Since 2014, Homelane has delivered personalised end-to-end home interior services to customers from 19 cities across the country. “It starts with enabling the discovery of themes, design and interior options relevant to a customer’s budget, style preferences and property type. We are building products using AI/ML to serve super personalised design options to our customers based on many variables feeding into our algorithms to determine what’s best suited in a specific case/project,” said Puneet Gupta, Chief Technology Officer, HomeLane.
In an exclusive interview with Analytics India Magazine, Puneet Gupta spoke about how the company embeds ethics into its platform.
AIM: How does HomeLane leverage AI?
Puneet Gupta: At HomeLane, the window of interaction with our customers spans over several months. And this offers us a great vantage point to observe and learn about consumer behaviour, including preferences and expectations. We use these learnings to optimise the entry points of our conversion funnel.
In addition, our systems that implement the multi-vendor and multi-partner ecosystem of the supply chain and delivery offer us curated metrics that help us understand each part of our order fulfilment journey. Such data and metrics are leveraged for smarter business decisions and help us invest in the right initiatives that improve customer satisfaction and operational efficiencies.
AIM: Tell us about HomeLane’s AI governance framework.
Puneet Gupta: At HomeLane, we have a proprietary unified data platform that collates data across various systems and aggregates them in an easily interpretable format. This helps to capture consumer preferences across demographics and personalise the experience for our customers.
Our products/systems implement secure real-time pipes of data synchronisation with the data platform at scheduled intervals. While doing any work using data, customer data privacy is paramount, and there is a zero-tolerance policy regarding the same at HomeLane. For example, imagine a customer walking into a showroom and being provided with interior trends (themes, styles, colour palettes) that are laser-focused to match their preferences based on observed consumer behaviour, which helps convert them faster.
Our constant endeavour is to make our processes and system more and more secure, such that we never compromise this core principle. We do regular security audits and take preventive, corrective actions to work towards continuous improvements.
AIM: What explains the growing conversation around AI ethics, responsibility, and fairness? Why is it important?
Puneet Gupta: Ensuring that data security and privacy is a leadership and an organisational KRA can go a long way. We have had examples of organisations who have looked the other way for strategic or monetary gains. But customers today are very sensitive about privacy and data security, and ignoring these for short-term gains has a high likelihood of long-term loss of credibility and the client base. “With great power comes great responsibility”, and it is imperative that the distinction between influencing consumer preferences based on broader trends should not become manipulation. At HomeLane, transparency is key.
AIM: How do you mitigate biases in your AI algorithms?

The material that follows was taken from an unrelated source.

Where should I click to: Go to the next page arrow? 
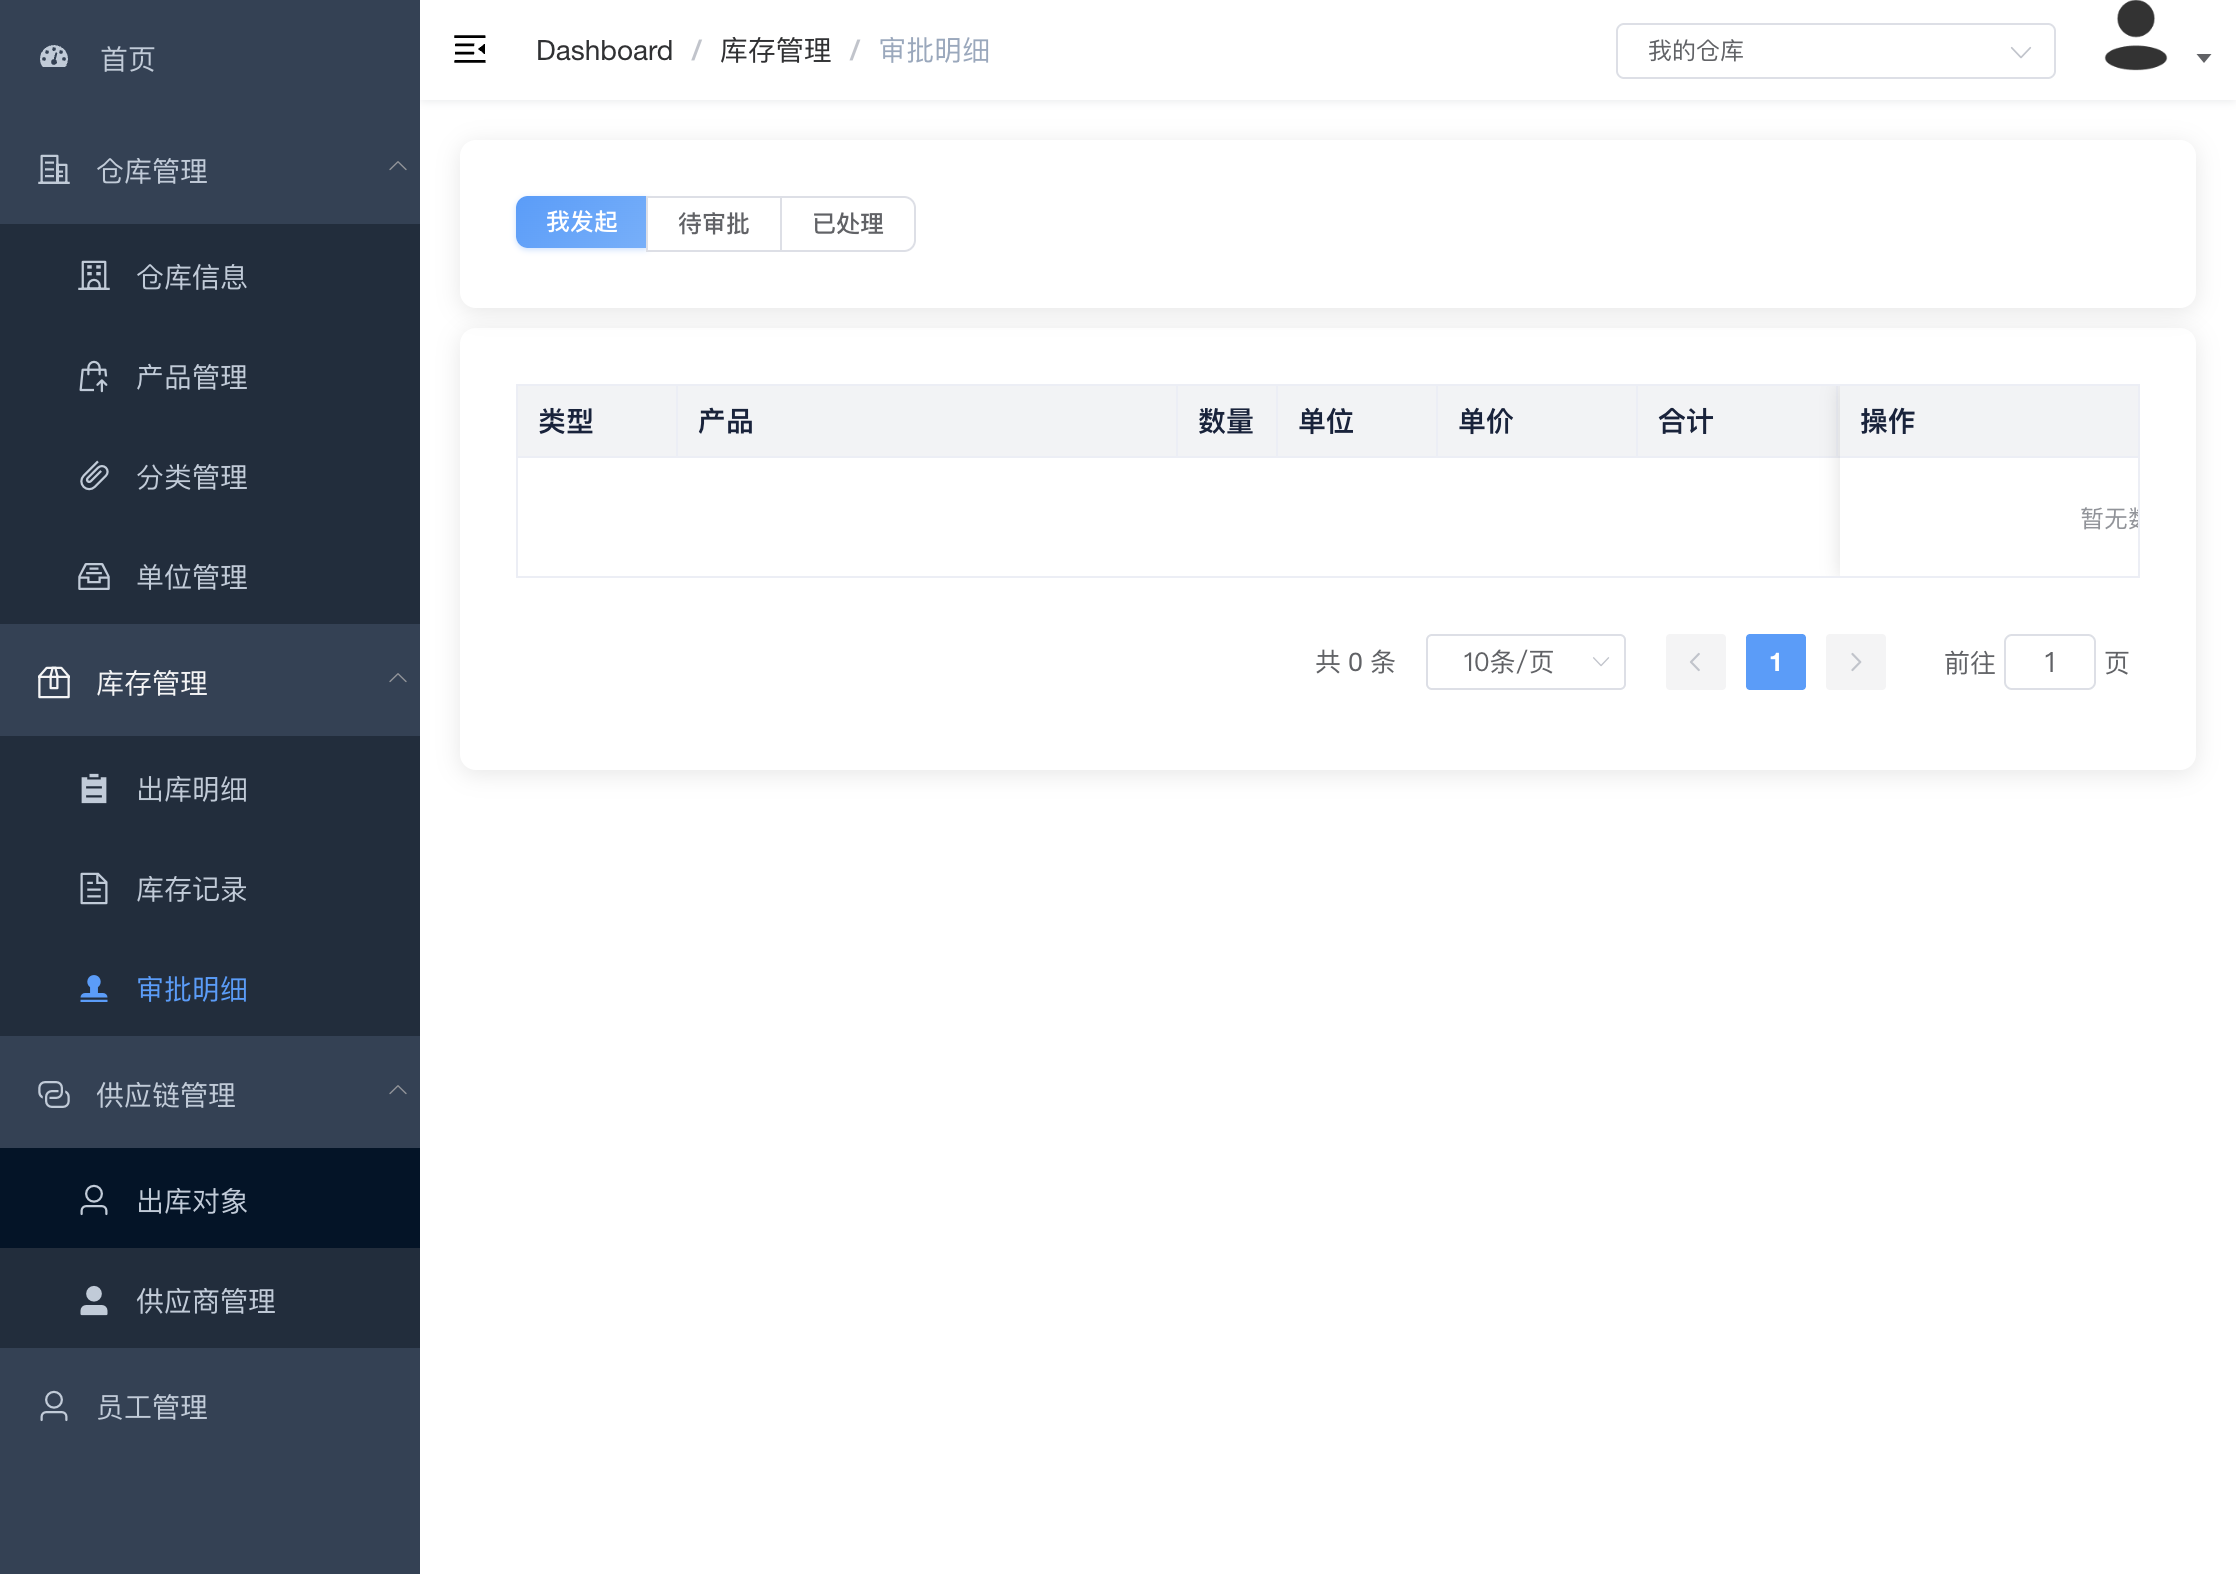1855,662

Puneet Gupta: Training an algorithm on redundant attributes and managing huge volumes of training data is not always the most effective. So, the key is to identify the biases most pertinent to your problem statement. Our approach is to progressively add more decision-making factors, starting from some of the more obvious/heuristic ones and adding more attributes to improve.
AIM: How does HomeLane protect user data?
Puneet Gupta: We have data masking processes while we process any consumer’s data into behavioural learnings. We have defined clear abstraction standards within the organisation to ensure we adhere to the data privacy policy without fail. We seek customer approval for key decisions, maintain 100% transparency on pricing and financial transactions, and provide direct access to the leadership team to raise concerns or escalate any issues.